Michael Wolters and Nathan Isaac

This week Deputy Head of Composition Michael Wolters speaks to 2020 BMus (Hons) graduate and clarinettist Nathan Isaac.

Michael Wolters (MW)

As someone who constantly watches tennis, how have you been dealing with there being no sport to watch during lockdown?

Nathan Isaac (NI)

I’ve really missed live sport, and it’s a huge shame that Wimbledon won’t be happening this year as I always try to tune in as much as possible. The opening rounds never fail to bring surprises or shocks.

To deal with the lack of live sport, I’ve watched a number of sporting rewinds that have been broadcast on various TV channels, some of which were events that happened during my lifetime and some that took place before I was born.

A golf rewind that I particularly enjoyed watching was the final day of the 2012 Ryder Cup in Medinah, which Team Europe won as we witnessed one of the best sporting comebacks of all time.

A couple of rugby rewinds I particularly enjoyed watching were both matches between my beloved Wales – my friends will know that I get very patriotic, particularly when there’s rugby on – and the old enemy, England. The first match was from the 2013 Six Nations, where England were favourites to clinch the Grand Slam, only for Wales to thrash them 30-3 and defend their Six Nations crown.

▶ **Task objective**
Resume the interview with Nathan Isaac, continuing directly after its last sentence.

▶ **Listing**
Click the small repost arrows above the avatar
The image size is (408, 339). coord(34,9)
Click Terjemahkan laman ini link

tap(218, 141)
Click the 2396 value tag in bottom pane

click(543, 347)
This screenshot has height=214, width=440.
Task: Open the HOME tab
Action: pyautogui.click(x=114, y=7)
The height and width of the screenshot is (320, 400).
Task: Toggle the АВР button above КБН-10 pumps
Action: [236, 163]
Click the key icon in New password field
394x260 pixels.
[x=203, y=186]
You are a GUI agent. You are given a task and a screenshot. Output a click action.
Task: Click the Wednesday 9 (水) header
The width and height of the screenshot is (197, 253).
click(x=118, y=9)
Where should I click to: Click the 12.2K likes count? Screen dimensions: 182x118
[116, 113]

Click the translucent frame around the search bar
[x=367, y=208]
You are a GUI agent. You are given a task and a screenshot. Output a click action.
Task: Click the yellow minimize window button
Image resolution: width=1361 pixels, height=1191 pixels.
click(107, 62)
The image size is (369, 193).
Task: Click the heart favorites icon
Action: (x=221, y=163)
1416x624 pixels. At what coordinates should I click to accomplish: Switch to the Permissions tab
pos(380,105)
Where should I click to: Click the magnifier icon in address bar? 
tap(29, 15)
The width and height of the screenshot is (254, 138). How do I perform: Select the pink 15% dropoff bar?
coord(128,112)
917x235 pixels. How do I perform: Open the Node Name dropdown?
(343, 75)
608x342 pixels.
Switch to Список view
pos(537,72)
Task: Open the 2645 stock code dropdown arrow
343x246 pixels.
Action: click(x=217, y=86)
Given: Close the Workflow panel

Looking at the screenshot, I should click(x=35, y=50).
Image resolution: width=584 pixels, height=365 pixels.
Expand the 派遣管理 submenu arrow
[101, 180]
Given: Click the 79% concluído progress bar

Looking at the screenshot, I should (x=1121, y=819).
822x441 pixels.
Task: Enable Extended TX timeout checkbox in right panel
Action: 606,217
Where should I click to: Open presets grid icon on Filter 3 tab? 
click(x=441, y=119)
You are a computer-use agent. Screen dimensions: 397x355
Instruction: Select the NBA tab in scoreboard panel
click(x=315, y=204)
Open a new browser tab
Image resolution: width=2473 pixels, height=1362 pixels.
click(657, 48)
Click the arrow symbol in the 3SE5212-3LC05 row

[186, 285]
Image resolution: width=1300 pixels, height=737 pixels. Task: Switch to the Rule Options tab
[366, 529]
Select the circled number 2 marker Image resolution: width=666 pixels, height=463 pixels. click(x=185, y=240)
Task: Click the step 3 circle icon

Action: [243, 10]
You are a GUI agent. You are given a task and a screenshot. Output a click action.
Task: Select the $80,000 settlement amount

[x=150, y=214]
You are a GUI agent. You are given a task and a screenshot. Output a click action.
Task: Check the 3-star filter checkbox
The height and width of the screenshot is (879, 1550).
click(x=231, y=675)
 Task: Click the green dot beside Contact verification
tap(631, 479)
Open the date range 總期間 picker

▶ **Result of this task**
The second match was from the 2015 Rugby World Cup, where, again, England were the overwhelming favourites. Wales with a depleted squad – we had our third choice scrum half playing on the wing at one stage – and once again Wales were victorious. This time it was a much closer affair, 28-25, and to make the victory sweeter, the game was at Twickenham, a ground where Wales have struggled to get results.  England became the first host nation ever to be knocked out of the World Cup at the group stage.

A particular football rewind I’ve watched many times during the lockdown ,simply because I can’t get enough of it, was Wales vs Belgium from the 2016 European Championships, where Wales, completely unexpectedly, progressed to the semi-finals of the tournament. It’s a game and a tournament that brings back some fond memories as I watched the game live with all my schoolmates and teachers at my Year 13 prom.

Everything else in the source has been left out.